Warning the capital's transport chiefs that it is time they got serious about solving the dispute, Unite accused the employers of acting with `gross irresponsibility' by implying workers could gain a £500 bonus under an offer previously made at ACAS and rejected out of hand by the union.
Unite says that the £500 offered by the twenty bus operators was immediately rejected at previous talks as it required it's members to work all 29 days of the Olympics and Paralympics in order to achieve it.
Steve Turner, Unite executive director of policy, said:
"Not only is this highly dangerous given that our members carry six million passengers daily on some of the most congested streets in the world, but it is illegal under drivers' hours and working time regulations, which stipulate minimum rest periods and maximum hours on duty."
The union is warning London's transport chiefs that neither it nor its members will countenance anything that puts London's travelling public at risk.

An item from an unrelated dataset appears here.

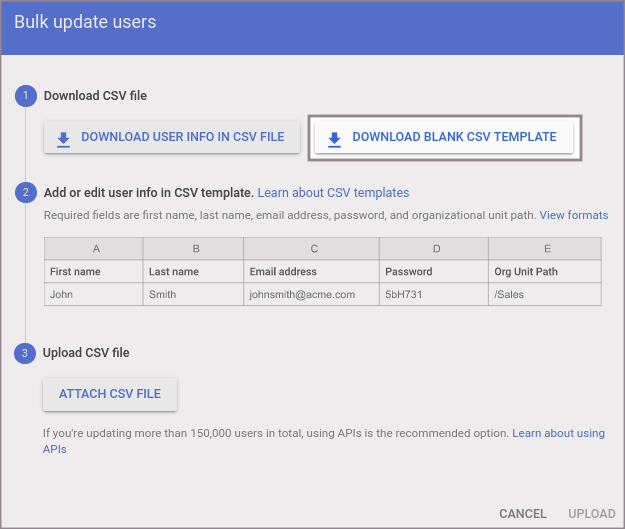Click the Upload button
625x529 pixels.
pos(591,514)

Calling upon the employers, Transport for London and the Mayor to get their acts together to ensure the same, Steve Turner, added:
"It is high time London's transport chiefs got serious.

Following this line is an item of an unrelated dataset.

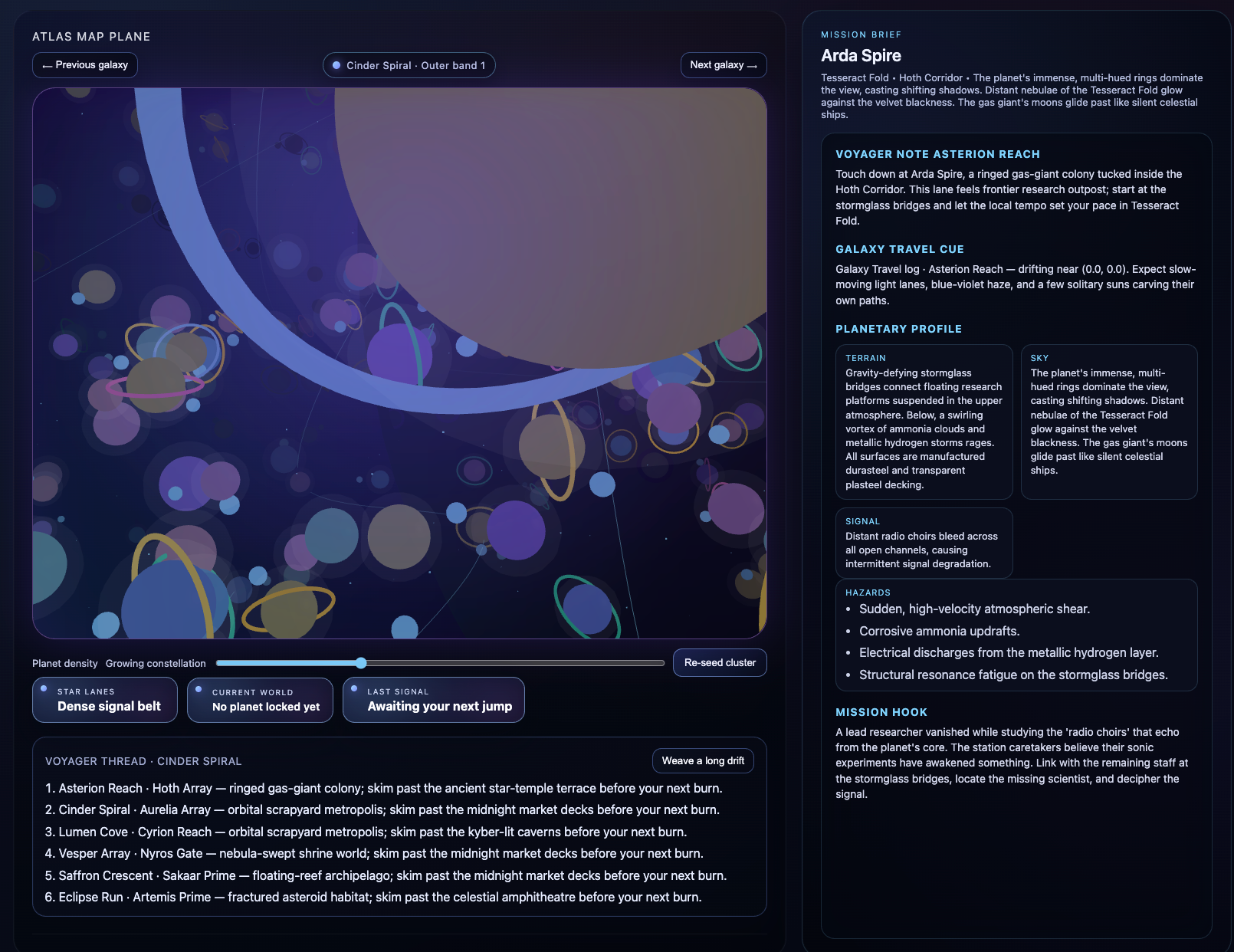1234x952 pixels.
Task: Click the Re-seed cluster button
Action: click(719, 663)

"With only 25 days to go before the Olympics opens, they must stop fanning the flames of this dispute. They know our demand for bus workers - £500 net, no corner cutting and no compromise.
"They have already insulted every one of our 21,000 members with their £12.00 per day offer and by telling them that they are not worth the award every other transport worker in the capital has been was awarded without fuss, including those working on Boris's bike scheme who were awarded £500 just days ago.

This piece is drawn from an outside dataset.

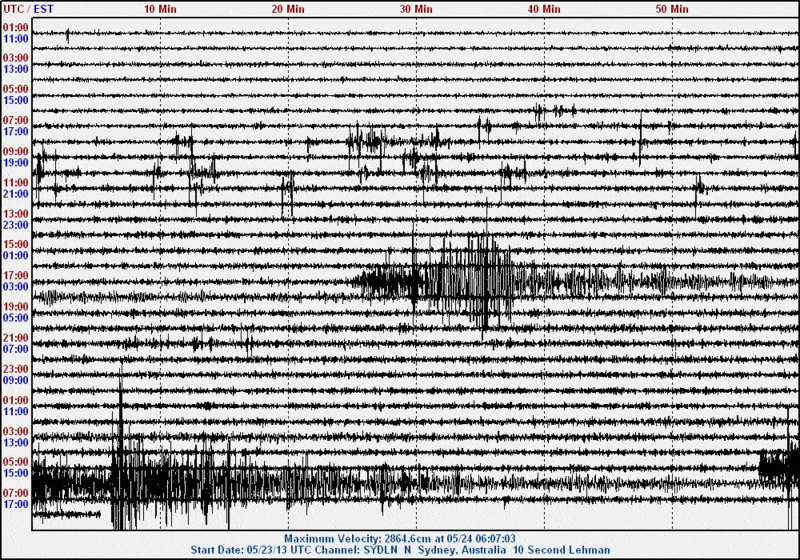Select the first 01:00 UTC time label
800x560 pixels.
pos(15,28)
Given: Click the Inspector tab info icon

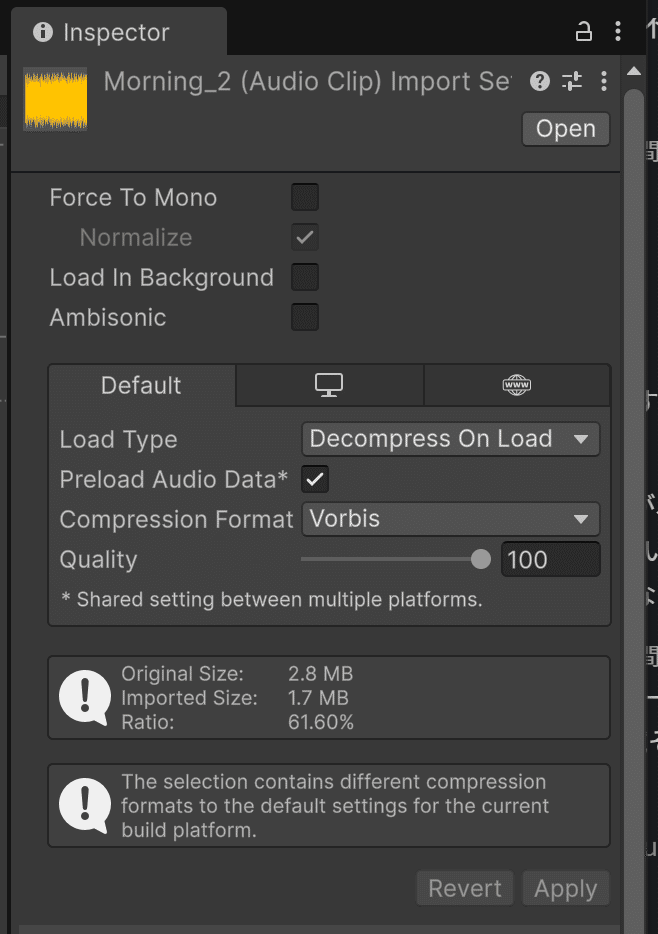Looking at the screenshot, I should coord(42,31).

"Now, to add insult to injury, they criticise the union for not consulting our members on an offer tabled that not only falls far short of the £500 (nett) claimed; but would mean breaking the law as well as putting at terrible risk road and passenger safety at the busiest time on London's roads. Their actions are grossly irresponsible.
"The reality is that the offer made would give a bus worker just over half of the award claimed, and only then if they worked all their legally rostered shifts over the Olympic period.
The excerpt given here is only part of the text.